Faith and Life,  Scripture

A Hardened Heart

I am working my way through the early books of the Old Testament, beginning with Genesis and currently reading the story of Moses in Egypt, recounted in the book of Exodus. One of the predominant themes in these ancient scriptures is that of the people – and various individuals – pointedly refusing to listen to the God who is revealing Himself as ‘The Lord’.

My readings this morning were continuing the story of Moses and the plagues of Egypt. Pharaoh is giving the people of God a very hard time and The Lord is not at all happy about it.

And so, through the person of Moses, The Lord is visiting a series of plagues upon Pharaoh and his nation. Now initially, Pharaoh would not believe it was the Lord behind all this; even when Moses threw down his staff and it became a serpent, Pharaoh stood fast in his disbelief, since his own magicians were able to replicate what Moses had done.

As time went on and further plagues were both promised and brought about, the ability of the magicians to do the same ceased and Pharaoh was convinced it was indeed The Lord who was at work. However, The Lord had told Moses that He would harden the heart of Pharaoh – and that heart remained hardened. In the readings this evening, I’ll go a little deeper into the story and see what happens next. I suspect it won’t end well.

At Mass this morning, something of this same theme was presented, in St Luke’s account of the poor man, Lazarus. After a life of suffering, Lazarus is taken to Heaven to enjoy eternal bliss. A rich man has also died and is now immersed in eternal torment – because, we discover, in life he ignored the needs of the poor man.

Accepting that his fate is deserved, the rich man asks Abraham to send a warning – courtesy of Lazarus, with more than a touch of irony! – to his loved ones who are still alive, in order to spare them a fate like his own. Abraham tells the dead man that these people – much like the rich man himself – had all the warnings necessary in life yet did not listen, and so a visitation from Lazarus will achieve nothing.

We can all be rather like Pharaoh from those ancient times, and like that rich man who came to a terrible end – despite all the assistance, direction, pleading and warning given to us, our hearts can remains resolutely hardened in one way or another.

We may listen to the message given to us, but we do not hear that message; our hearts are closed.

I can think of any number of occasions in my own life when this has been the case. The Lord whispers and I hear not a word of it; and so He speaks more clearly and perceptibly – but I continue on my merry way. And so finally, after I have closed down all His other means of encountering me and having me encounter Him, finally He shouts. That gets my attention. And then I stop and listen – and hear.

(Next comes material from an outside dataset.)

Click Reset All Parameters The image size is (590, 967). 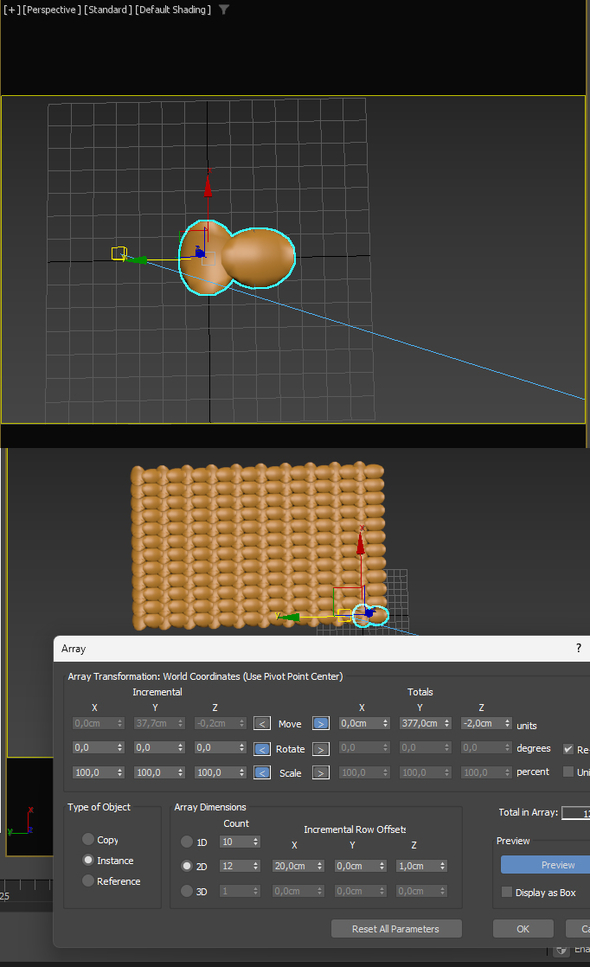(x=396, y=929)

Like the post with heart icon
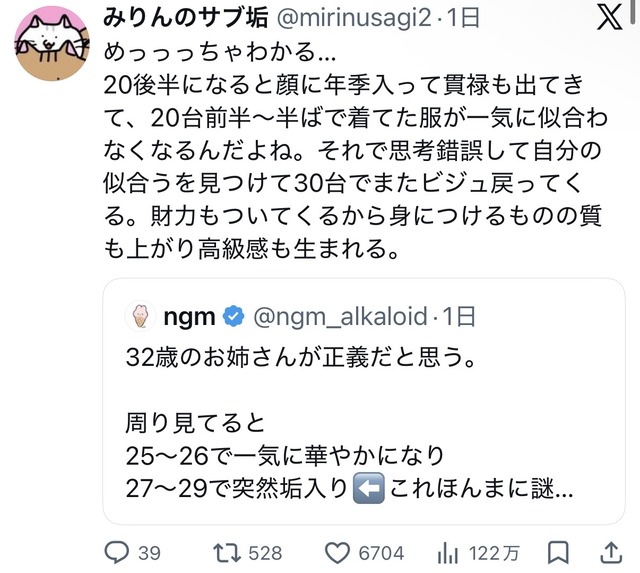337,553

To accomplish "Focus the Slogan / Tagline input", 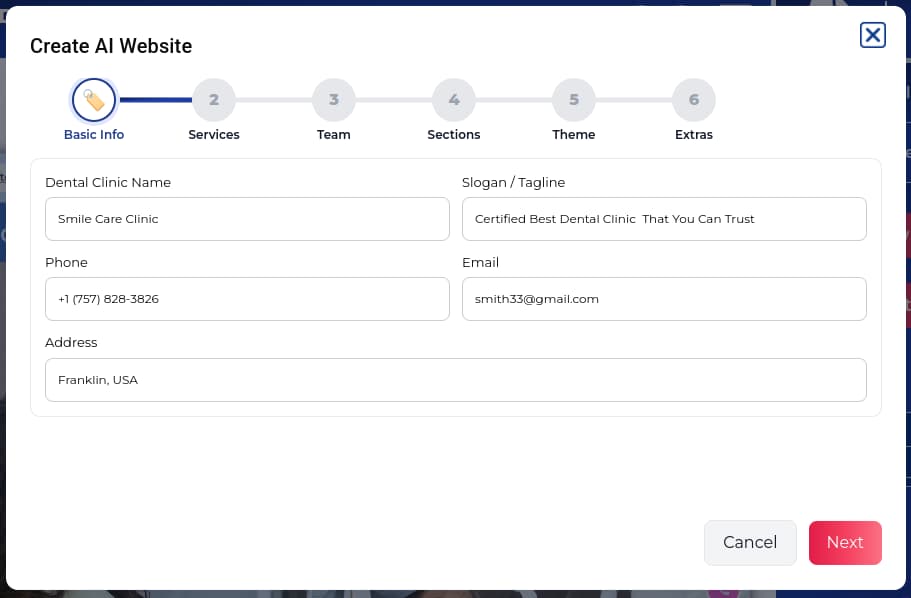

Something of this sort happened fairly recently. I was listening to the Gospel at Mass and the words being spoken were, I am quite certain, written two thousand years ago precisely in preparation for me listening to them that day. Because it was only in that moment of listening that I finally opened my heart just a little and perceived in those words a message the Lord had been trying to knock into my thick head for some time already, through various other means, and to which I had been utterly un-receptive. I’m quite sure that The Lord’s sense of timing is matched perfectly by His sense of humour. Anyway, I got the message – finally.

Pharaoh gets the message eventually, too, as does that rich man St Luke tells us about – but for each of them, it is too late and the damage is already done.

What about you? What message do you suppose The Lord is trying to give you?

Take the suggestion of one very similar and know this – if our hearts remain hardened to the voice of The Lord and we don’t allow Him to whisper in the gentle breeze, then we will certainly hear His voice in the power of the hurricane.


Catholic | Retired Nurse | UK

One Comment

  • jragan1

    We may listen to the message given to us, but we do not hear that message; our hearts are closed. This hits home. Thank you.